1. Field of the Invention
The present invention relates to a gas concentration detection apparatus which detects the concentration of a specific gas component in a gas of interest by measuring a current which flows through a gas sensor and whose magnitude changes in accordance with the concentration of the specific gas component. The present invention also relates to a gas concentration detection system which combines the gas sensor and the gas concentration detection apparatus.
2. Description of the Related Art
Conventionally, a gas sensor has been known which is installed in an exhaust passage of an internal combustion engine, such as an automotive engine, and which detects the concentration of a specific gas component (for example, oxygen) in exhaust gas. This gas sensor detects the oxygen concentration and ultimately the air fuel ratio of the exhaust gas, by making use of a phenomenon in which the magnitude of a current flowing through a sensor element changes in accordance with the oxygen concentration of the exhaust gas. In a gas concentration detection apparatus (for example, an ECU (electronic control unit)) connected to the gas sensor, a current detection resistor is connected to the gas sensor so that a current output from the gas sensor flows through the detection resistor. By measuring the potential difference generated across the detection resistor, the oxygen concentration of the exhaust gas is obtained, and the air fuel ratio of the exhaust gas is obtained based on the oxygen concentration. Then, the thus-obtained oxygen concentration or air fuel ratio of the exhaust gas is utilized for air fuel ratio feedback control, which is performed, for example, for adjusting the quantity of fuel injected into the engine.

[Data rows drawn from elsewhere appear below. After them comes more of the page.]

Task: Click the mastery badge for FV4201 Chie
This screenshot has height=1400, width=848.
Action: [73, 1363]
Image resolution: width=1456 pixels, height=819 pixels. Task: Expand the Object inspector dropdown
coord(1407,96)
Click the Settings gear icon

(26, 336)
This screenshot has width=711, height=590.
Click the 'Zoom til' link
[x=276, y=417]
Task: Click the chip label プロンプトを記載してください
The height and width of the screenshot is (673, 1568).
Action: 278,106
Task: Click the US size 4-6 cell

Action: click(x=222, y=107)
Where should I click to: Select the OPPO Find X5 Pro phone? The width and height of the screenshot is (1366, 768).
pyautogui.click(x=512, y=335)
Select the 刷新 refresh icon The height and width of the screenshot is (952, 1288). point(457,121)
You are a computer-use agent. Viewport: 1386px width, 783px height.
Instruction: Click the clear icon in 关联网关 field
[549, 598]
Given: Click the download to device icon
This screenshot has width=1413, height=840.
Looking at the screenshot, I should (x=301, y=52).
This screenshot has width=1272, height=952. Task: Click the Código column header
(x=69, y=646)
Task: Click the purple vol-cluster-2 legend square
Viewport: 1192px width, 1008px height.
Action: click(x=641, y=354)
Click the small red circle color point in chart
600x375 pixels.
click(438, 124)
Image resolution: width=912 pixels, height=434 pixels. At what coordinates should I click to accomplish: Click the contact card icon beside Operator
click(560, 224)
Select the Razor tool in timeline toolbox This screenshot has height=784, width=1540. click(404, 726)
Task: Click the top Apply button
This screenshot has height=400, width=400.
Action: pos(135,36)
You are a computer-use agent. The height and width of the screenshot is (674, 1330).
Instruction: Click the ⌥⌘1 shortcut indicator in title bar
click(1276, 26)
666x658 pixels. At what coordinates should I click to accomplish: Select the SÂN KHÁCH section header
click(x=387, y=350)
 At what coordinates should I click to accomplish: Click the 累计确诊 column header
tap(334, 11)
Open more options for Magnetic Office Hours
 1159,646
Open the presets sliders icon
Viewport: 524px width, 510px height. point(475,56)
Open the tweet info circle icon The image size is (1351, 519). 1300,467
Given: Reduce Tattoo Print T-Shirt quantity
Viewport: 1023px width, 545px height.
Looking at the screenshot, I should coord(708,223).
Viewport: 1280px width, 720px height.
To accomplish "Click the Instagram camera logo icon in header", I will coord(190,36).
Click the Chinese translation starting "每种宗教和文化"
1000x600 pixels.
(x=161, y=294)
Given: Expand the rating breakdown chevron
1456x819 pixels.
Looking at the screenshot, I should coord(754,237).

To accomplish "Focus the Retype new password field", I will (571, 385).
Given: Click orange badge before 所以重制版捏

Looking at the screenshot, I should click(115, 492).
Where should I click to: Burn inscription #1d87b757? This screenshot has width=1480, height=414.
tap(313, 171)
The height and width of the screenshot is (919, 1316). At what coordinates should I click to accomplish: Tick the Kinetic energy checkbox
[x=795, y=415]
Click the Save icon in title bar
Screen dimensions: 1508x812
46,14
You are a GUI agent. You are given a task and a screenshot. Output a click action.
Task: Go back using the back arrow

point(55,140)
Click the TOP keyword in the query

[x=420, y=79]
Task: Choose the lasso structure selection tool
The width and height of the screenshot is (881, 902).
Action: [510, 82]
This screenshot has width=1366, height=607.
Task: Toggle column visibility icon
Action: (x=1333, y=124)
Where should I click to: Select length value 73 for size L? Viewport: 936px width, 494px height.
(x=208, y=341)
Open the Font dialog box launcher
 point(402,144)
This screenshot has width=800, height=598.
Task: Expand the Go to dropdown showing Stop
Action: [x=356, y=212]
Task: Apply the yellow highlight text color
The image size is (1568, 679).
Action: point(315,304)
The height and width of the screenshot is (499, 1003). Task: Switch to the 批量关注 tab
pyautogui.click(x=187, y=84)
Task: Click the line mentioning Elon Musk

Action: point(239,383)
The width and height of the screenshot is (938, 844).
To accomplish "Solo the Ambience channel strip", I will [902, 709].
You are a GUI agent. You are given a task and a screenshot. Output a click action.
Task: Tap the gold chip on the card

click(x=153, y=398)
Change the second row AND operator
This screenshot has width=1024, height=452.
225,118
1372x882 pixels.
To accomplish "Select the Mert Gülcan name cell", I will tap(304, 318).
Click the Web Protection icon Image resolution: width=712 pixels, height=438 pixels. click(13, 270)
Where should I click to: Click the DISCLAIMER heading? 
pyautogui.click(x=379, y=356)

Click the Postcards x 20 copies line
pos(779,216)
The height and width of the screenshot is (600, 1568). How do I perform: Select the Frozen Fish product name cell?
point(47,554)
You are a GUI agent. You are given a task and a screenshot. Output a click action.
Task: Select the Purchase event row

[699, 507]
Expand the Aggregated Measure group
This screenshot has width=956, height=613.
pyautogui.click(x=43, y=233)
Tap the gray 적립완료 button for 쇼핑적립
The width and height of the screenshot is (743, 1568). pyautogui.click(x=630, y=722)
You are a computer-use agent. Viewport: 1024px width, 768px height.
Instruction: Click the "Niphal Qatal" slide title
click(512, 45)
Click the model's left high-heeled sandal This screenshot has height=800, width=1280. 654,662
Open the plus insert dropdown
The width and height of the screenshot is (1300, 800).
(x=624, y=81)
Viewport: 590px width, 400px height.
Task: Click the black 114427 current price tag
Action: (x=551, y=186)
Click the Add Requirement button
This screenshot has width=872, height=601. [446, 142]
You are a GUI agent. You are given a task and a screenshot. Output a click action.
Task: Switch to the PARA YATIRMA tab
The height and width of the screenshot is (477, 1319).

In recent years, regulation of automotive exhaust gas has become more stringent. In order to meet stricter regulations, there is a need for improved accuracy in performing feedback control of the air fuel ratio near the stoichiometric air fuel ratio (in a stoichiometric range), and in performing feedback control of the air fuel ratio within a predetermined lean range. In a general gas concentration detection apparatus, a voltage output from a detection resistor is converted to digital data, which in turn is input to a CPU so as to perform air fuel ratio feedback control under software control. In general, the gas concentration detection apparatus is configured such that an entire range within which the air fuel ratio varies corresponds to an entire voltage range within which the output voltage of the detection resistor can be accommodated for digital conversion. Therefore, a voltage range assigned to (corresponding to) the stoichiometric range is narrow as compared with the entire voltage range within which the output voltage of the detection resistor can be input for digital conversion. In a known technique, when the output voltage of the detection resistor enters the stoichiometric range, the output voltage of the detection resistor is amplified such that the voltage range assigned to the stoichiometric range is expanded to the entire voltage range within which the output voltage can be accommodated for digital conversion, to thereby improve the detection accuracy of the air fuel ratio in the stoichiometric range (refer to, for example, Patent Document 1).    [Patent Document 1] Japanese Patent Application Laid-Open (kokai) No. 2006-275628
3. Problems to be Solved by the Invention
However, when a circuit which acquires and amplifies the output voltage (potential difference) of the detection resistor is affected by variations in characteristics of electronic components of the circuit and the temperature characteristics thereof, the detected air fuel ratio may contain an error. Especially, when the output voltage of the detection resistor is amplified in the stoichiometric range, the error is also amplified. Accordingly, there is a need to improve accuracy in detecting the air fuel ratio.